→ **Aim of the exercise**: From the material below, copy every line in which the word "agent" occurs.

→ **Supplied entries**:
-=-=-=-=-

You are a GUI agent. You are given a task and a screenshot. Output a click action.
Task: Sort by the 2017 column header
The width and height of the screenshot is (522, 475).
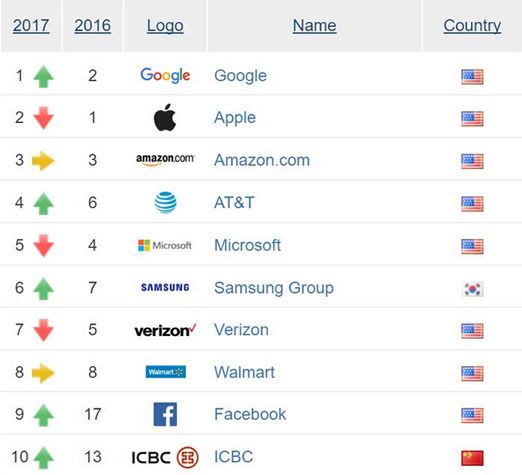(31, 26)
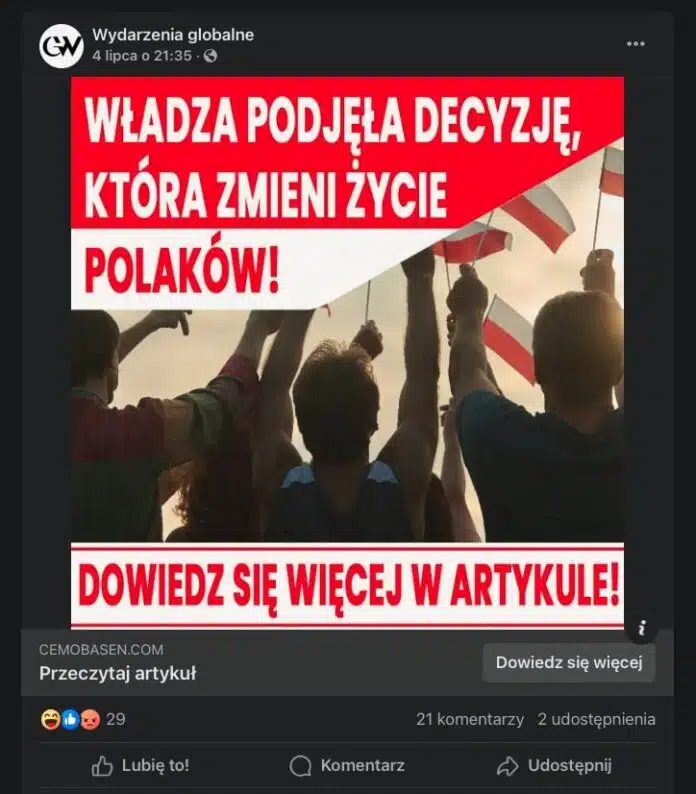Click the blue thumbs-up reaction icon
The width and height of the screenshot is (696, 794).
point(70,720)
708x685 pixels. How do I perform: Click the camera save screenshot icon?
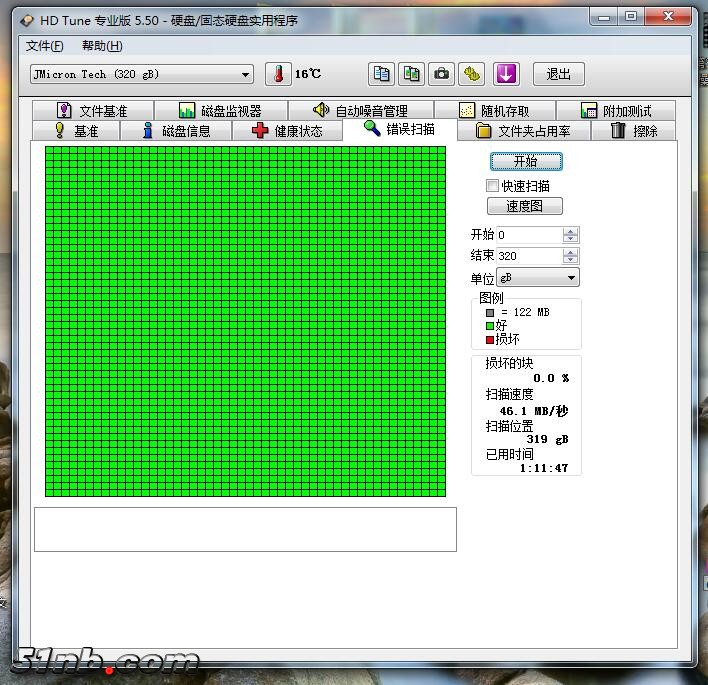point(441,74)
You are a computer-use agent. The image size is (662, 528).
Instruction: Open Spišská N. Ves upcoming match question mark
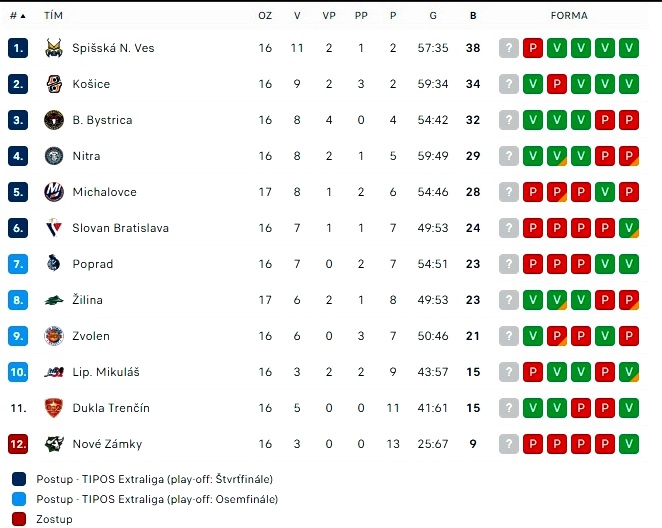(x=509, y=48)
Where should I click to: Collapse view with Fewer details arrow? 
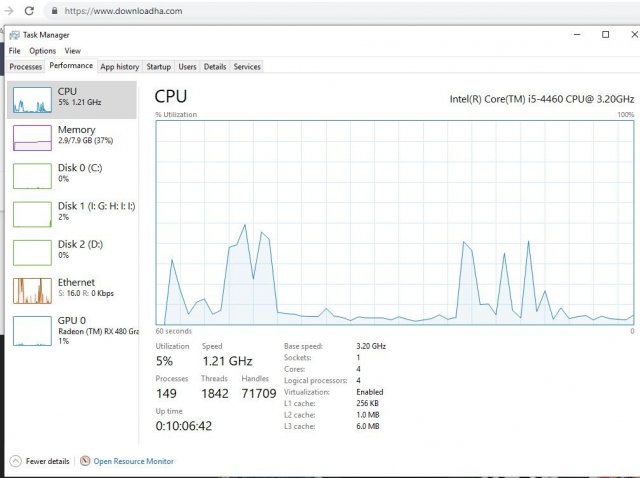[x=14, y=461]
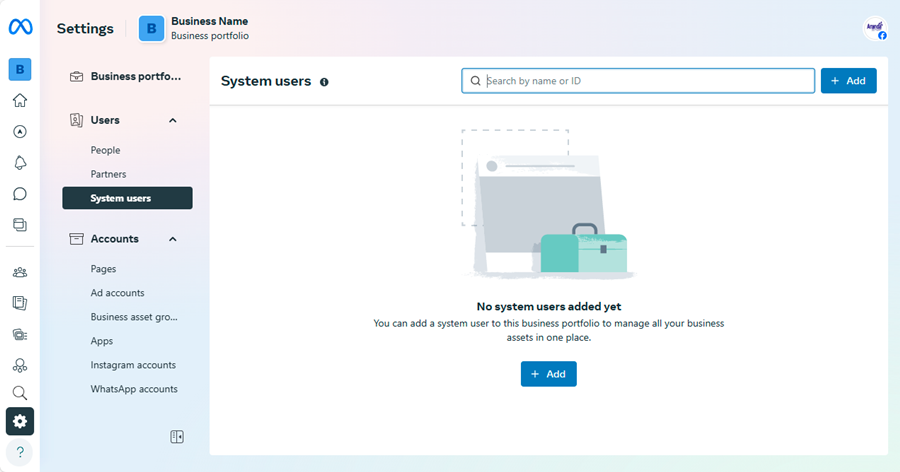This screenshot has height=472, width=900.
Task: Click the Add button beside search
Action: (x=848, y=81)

-=-=-=-=-

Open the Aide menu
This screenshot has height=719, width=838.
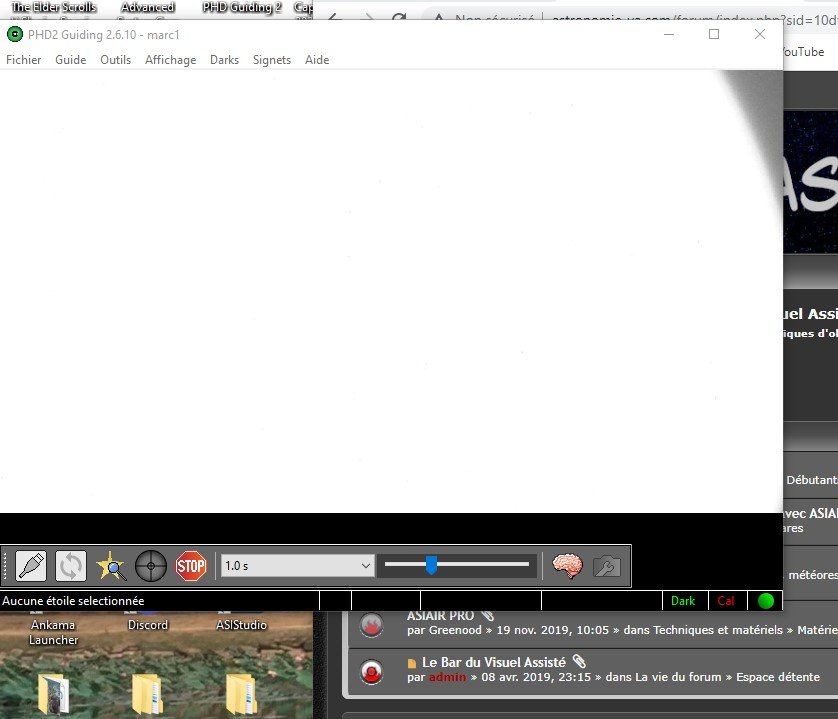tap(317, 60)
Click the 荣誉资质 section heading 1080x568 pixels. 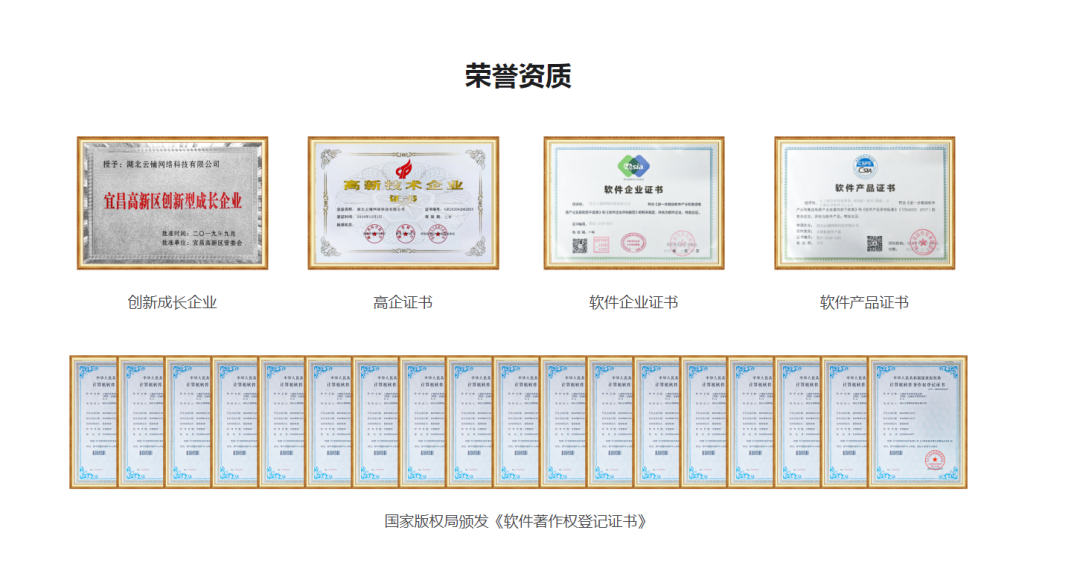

-=-=-=-=-

→ **Output of the exercise**:
You are a GUI agent. You are given a task and a screenshot. Output a click action.
You are a computer-use agent. The image size is (662, 528).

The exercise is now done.